Is it possible the thing triggering the animations for one zombie is being used by all zombies?

For example, say each cube checks a property for whether to play an animation. They might all be checking the same property when a property should be allocated for each zombie spawned.

Yes, a message is sent to the armature. How can I replace this method?

I did what you said, and then added the empty to the group, however when I spawn in the empty in only spawns the empty and not its group members. How could I spawn in the whole group?

Use Python to get the object that you hit with a raycast or a collision sensor or whatever and set a variable for it. Do you know Python at all? It’s pretty much necessary for any semi-complex non-physics-based game in the BGE. If you don’t know it, there are quite a few tutorials to learn it; I have some tutorials on my site here, and Goran has quite a few video ones on his YouTube channel here.

Yes, however they are all using a message sent by the cube to the armature. All the armature in the scene are linked, so if one message is sent to an armature they all get that message.

I’ll try using Python, and I do have a lot of experience with it, but what I’m trying to fix is the animation the zombie plays once it is hit by the cubes ray. When it is hit, all the armatures in the scene linked to that cube play the same animation all at once.

Okay, I think I see what you mean. You could, then, use Python to get a reference to each cube’s individual armature, and then run its playAction() function.

Okay, cool! Could you help me with the code to getting to the individual armatures?

OR you could just select the armature and the collision box (i believe thats your hit box) and just connect the hit sensor with the armature :slight_smile:

This problem has nothing to do with groups.

The issue is the insufficient communication between the parts of the character. If you use messages all listeners will receive and act on them. As they all are the same they all act at the same time. This is what is mentioned above.

You want a communication to a specific object.

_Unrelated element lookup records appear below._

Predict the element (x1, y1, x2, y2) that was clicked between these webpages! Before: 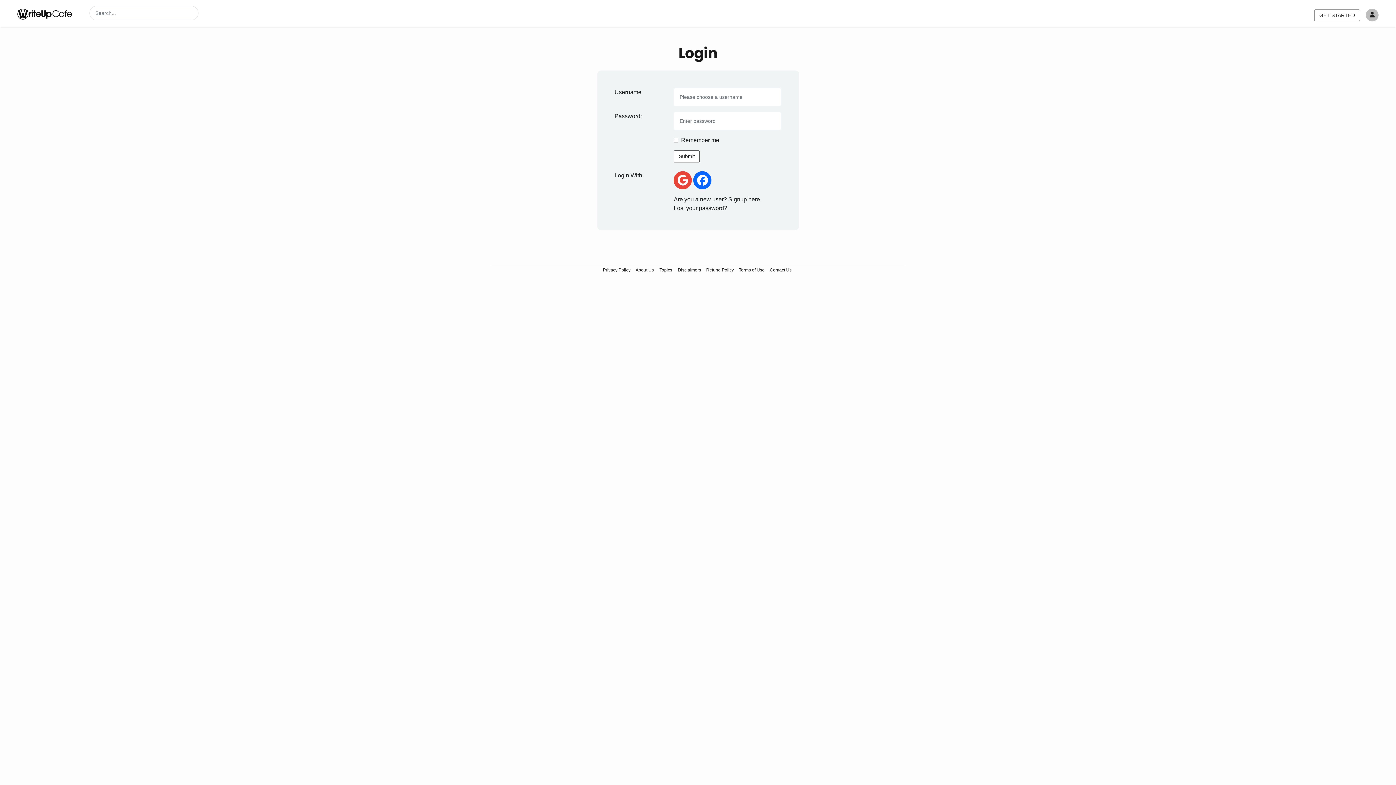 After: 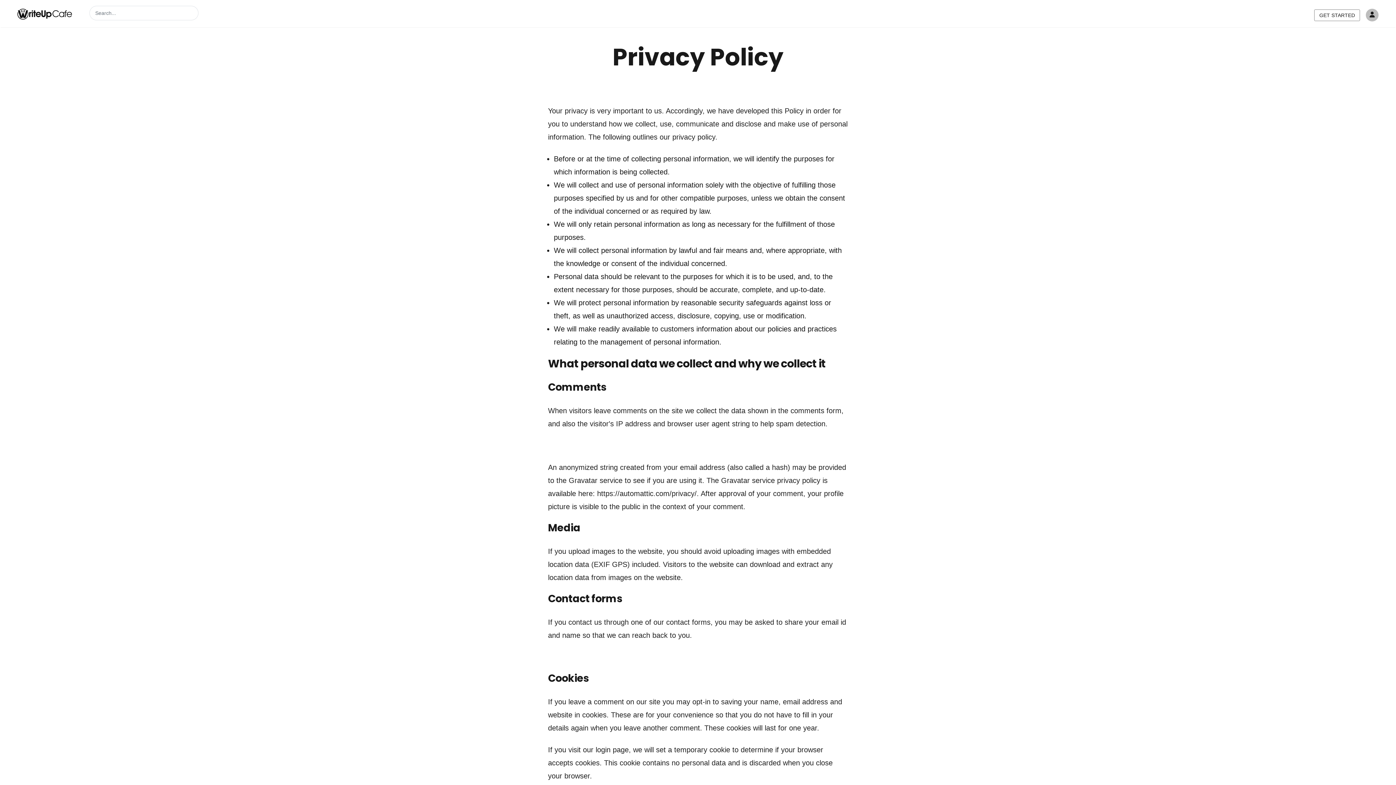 Action: bbox: (601, 265, 632, 274) label: Privacy Policy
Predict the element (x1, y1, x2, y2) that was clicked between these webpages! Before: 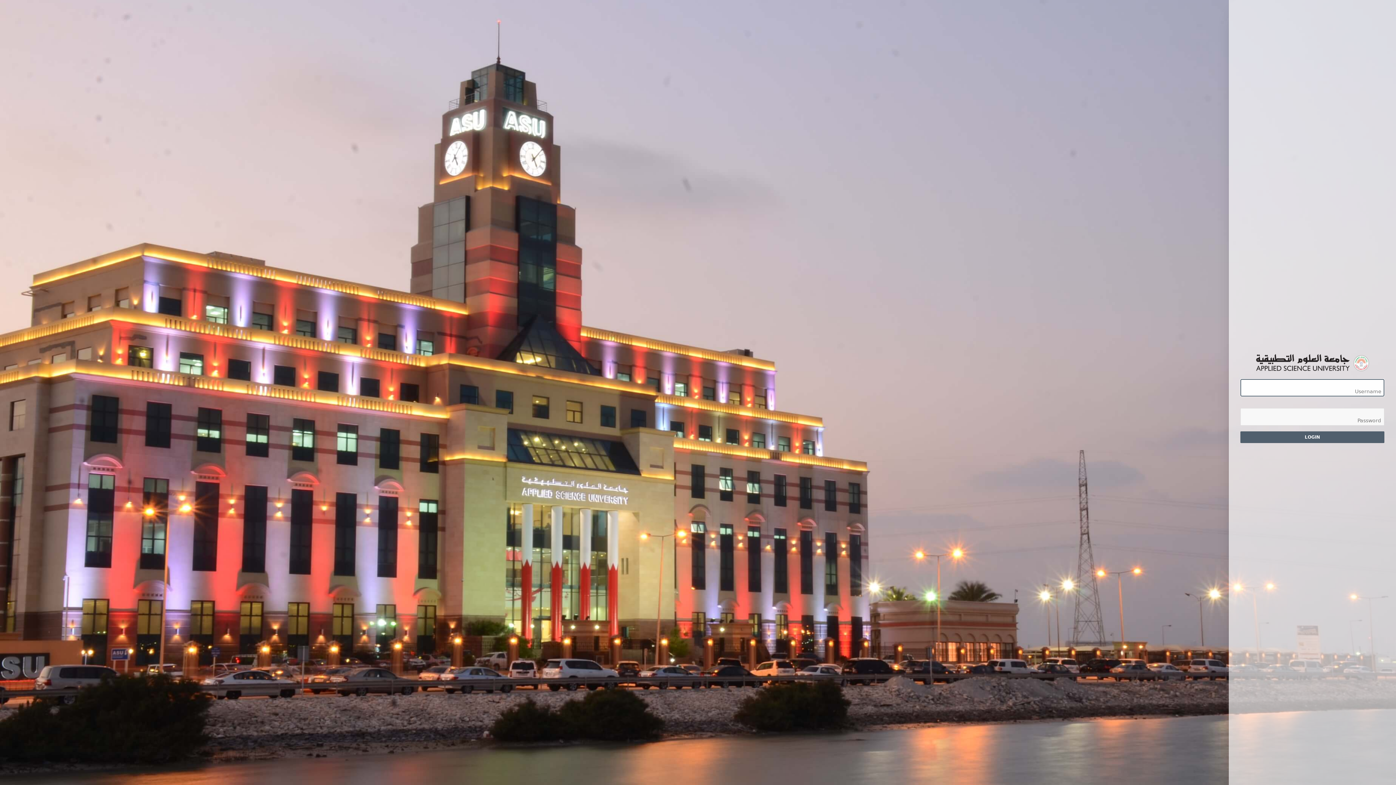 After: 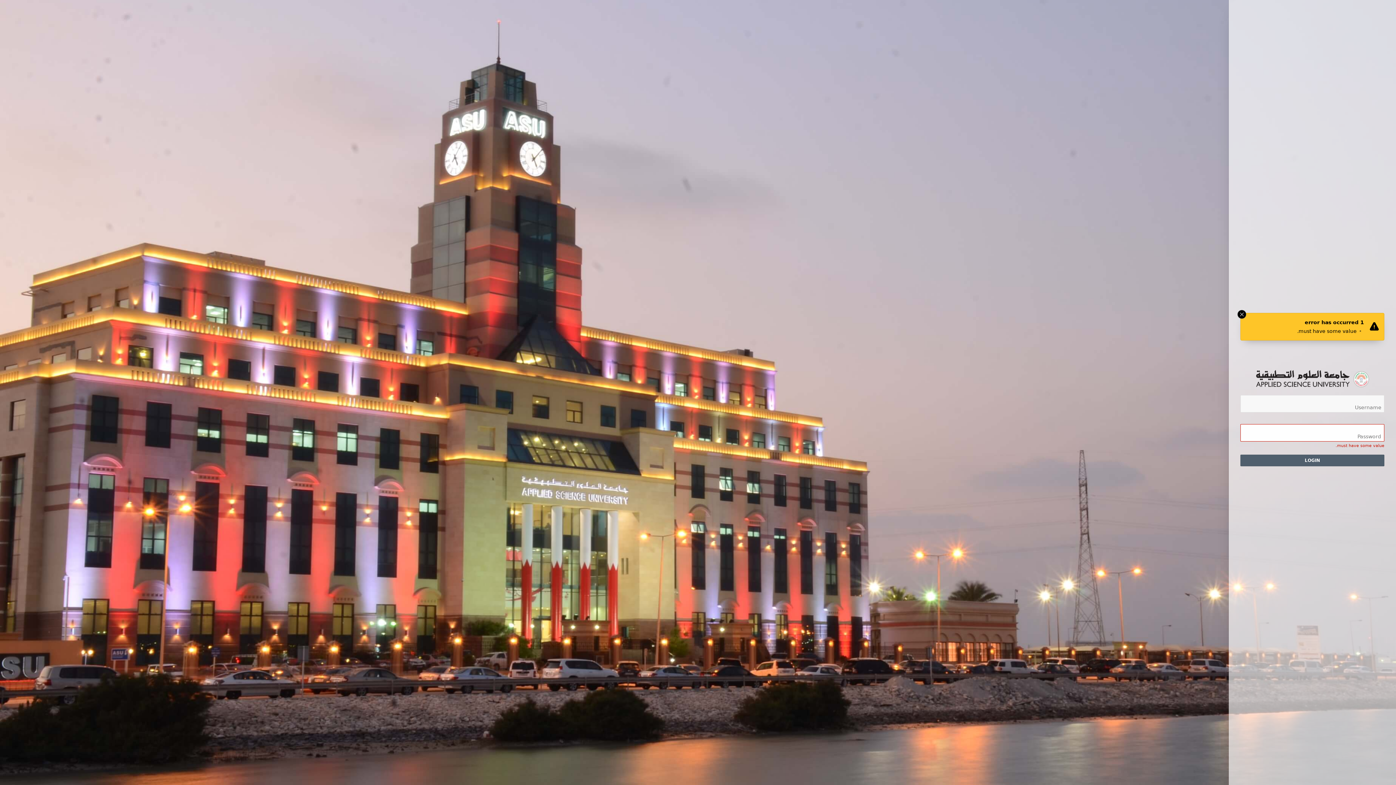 Action: bbox: (1240, 431, 1384, 443) label: LOGIN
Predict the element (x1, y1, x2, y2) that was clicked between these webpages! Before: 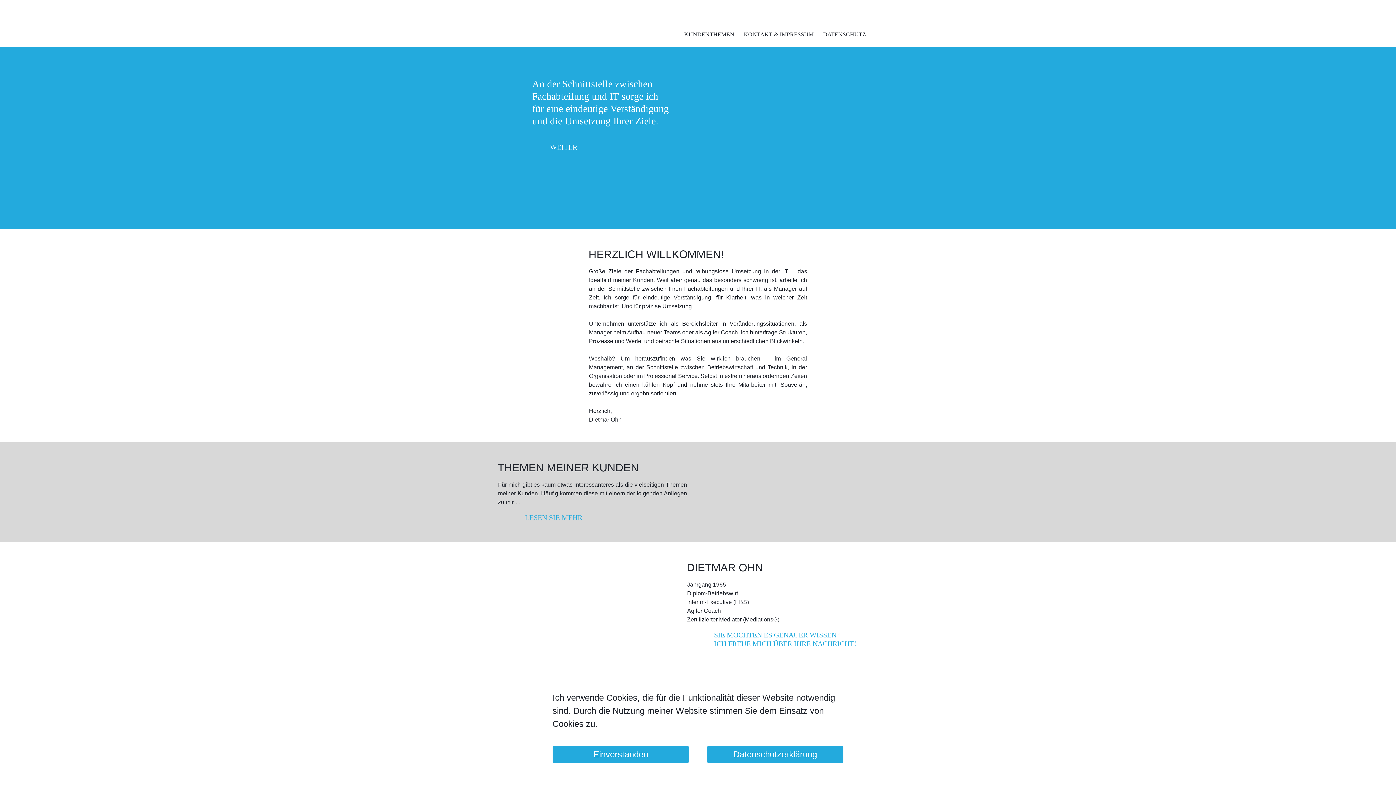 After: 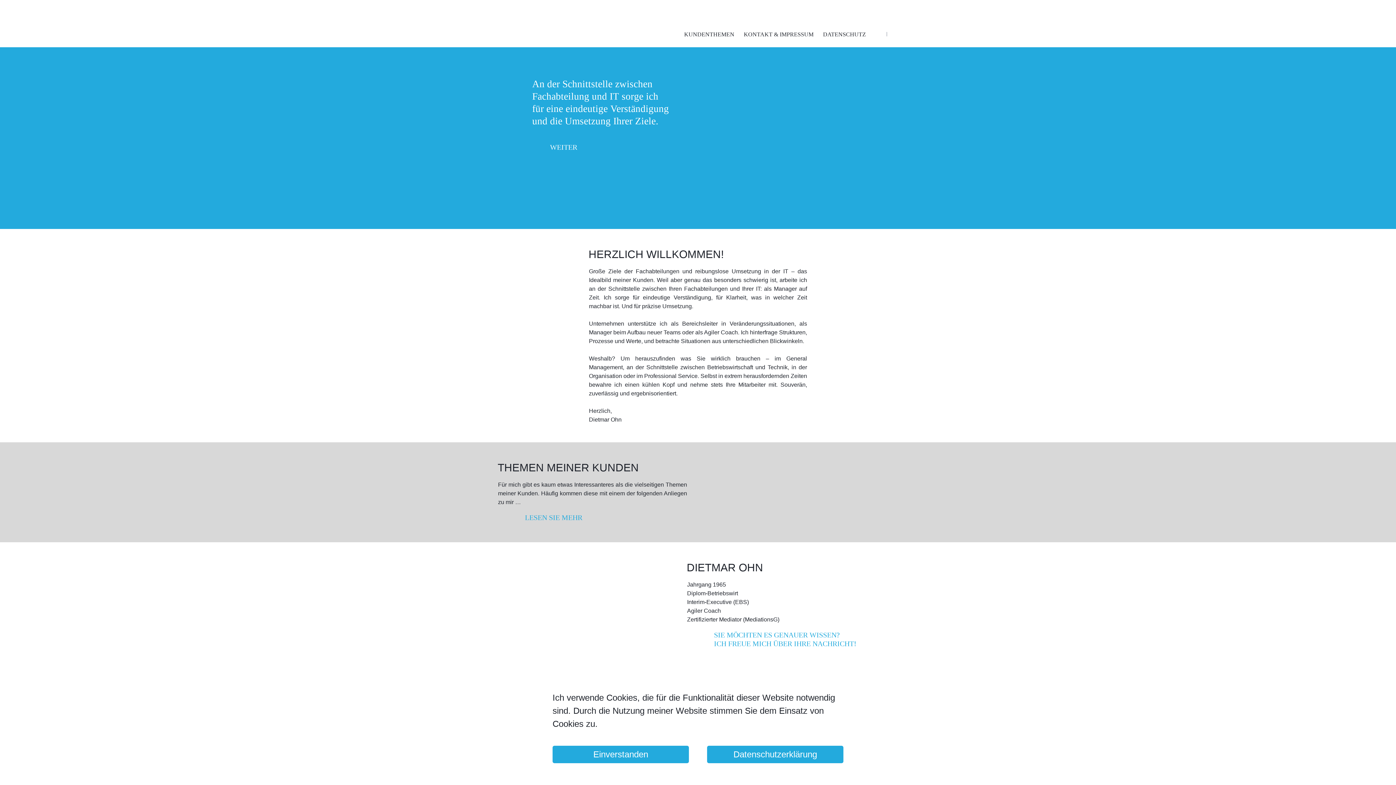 Action: bbox: (707, 746, 843, 763) label: Datenschutzerklärung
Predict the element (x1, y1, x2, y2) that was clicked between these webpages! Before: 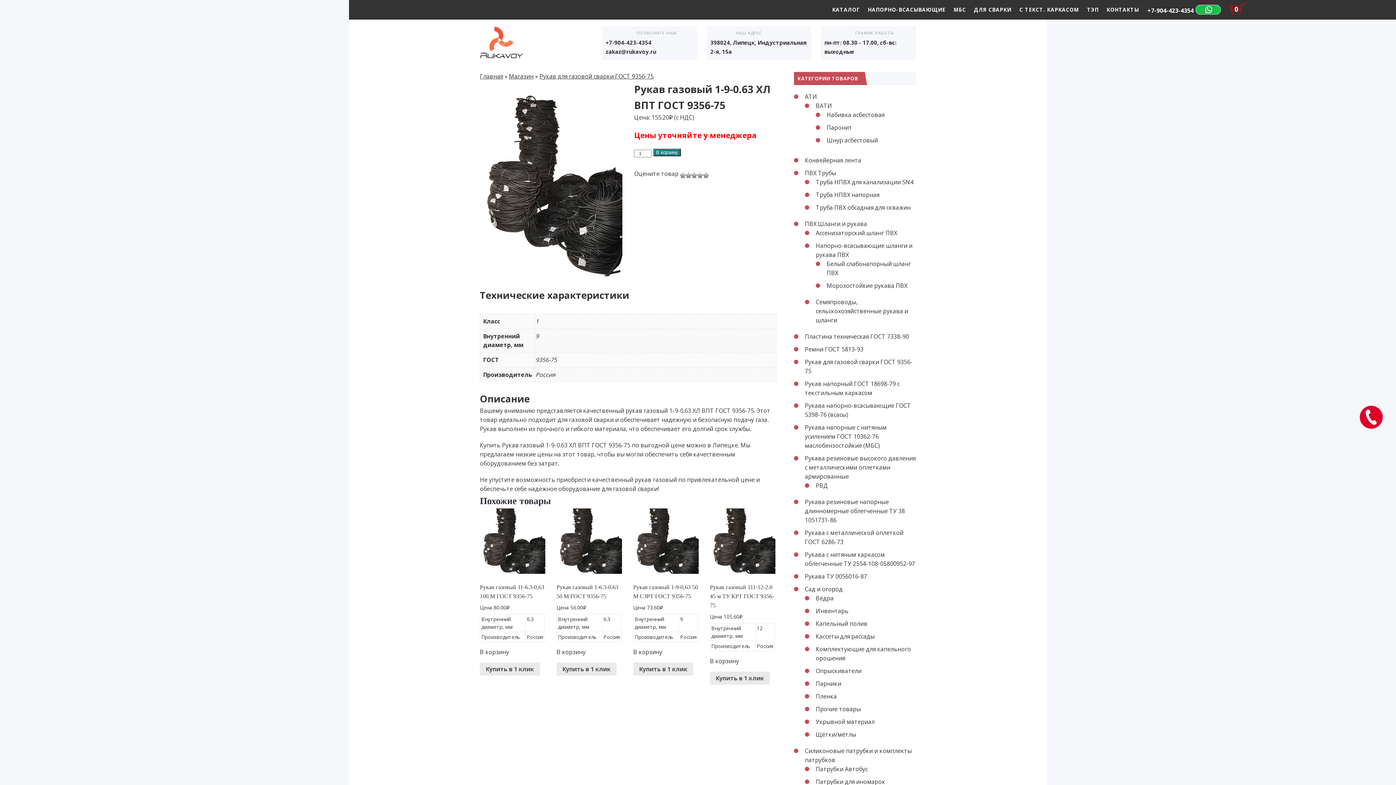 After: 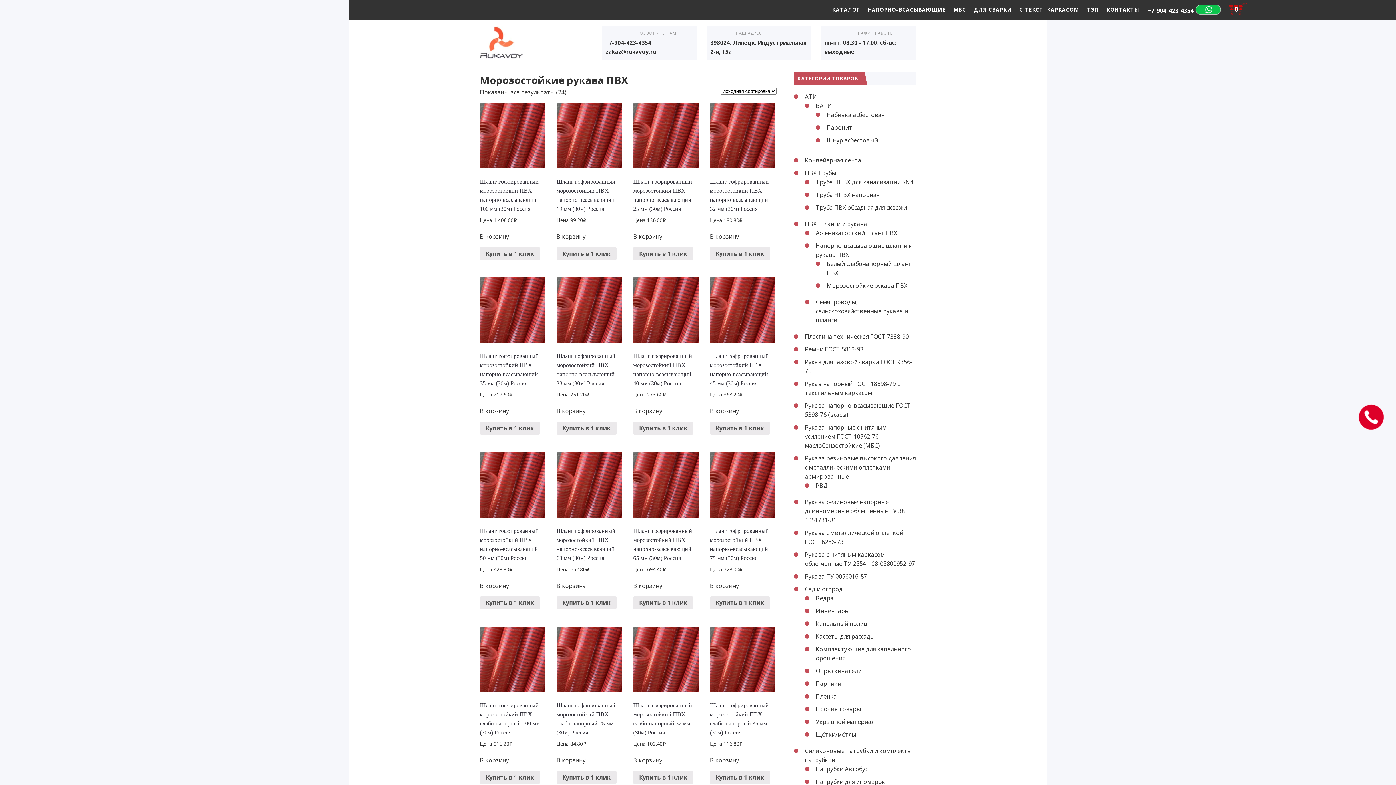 Action: label: Морозостойкие рукава ПВХ bbox: (826, 281, 907, 289)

As this communication path is constant (means it does not change during the game). You can set it up before game start or right after creation of the objects.

Option A) inter-object connection
Connect logic bricks between several objects:
advantage: very easy and fast to do
disadavantage: it looks chaotic

Option B) startup assembling
As the character knows best how it is constructed, run a Python controller right at the beginning to setup each part of it.
E.g. set up a message sensors “to” field, store the references to each part …
The parts can communicate by accessing the stored references.
Advantage: can be dynamically updated
Disadvantage: requires a Python controller to run first, more complex, more Python code needed to work with stored references.

Option C) character builder
It is like option B) but an other object (builder) assembles one or more character objects. After building the builder is not needed anymore.

Interconnected logic bricks between the Cube and the Armature will assure that animations are local (as Monster said). I think this is the quickest and easiest solution.

Thank you so much Monster! The inter-object connection works! I can’t thank you enough, you really saved me!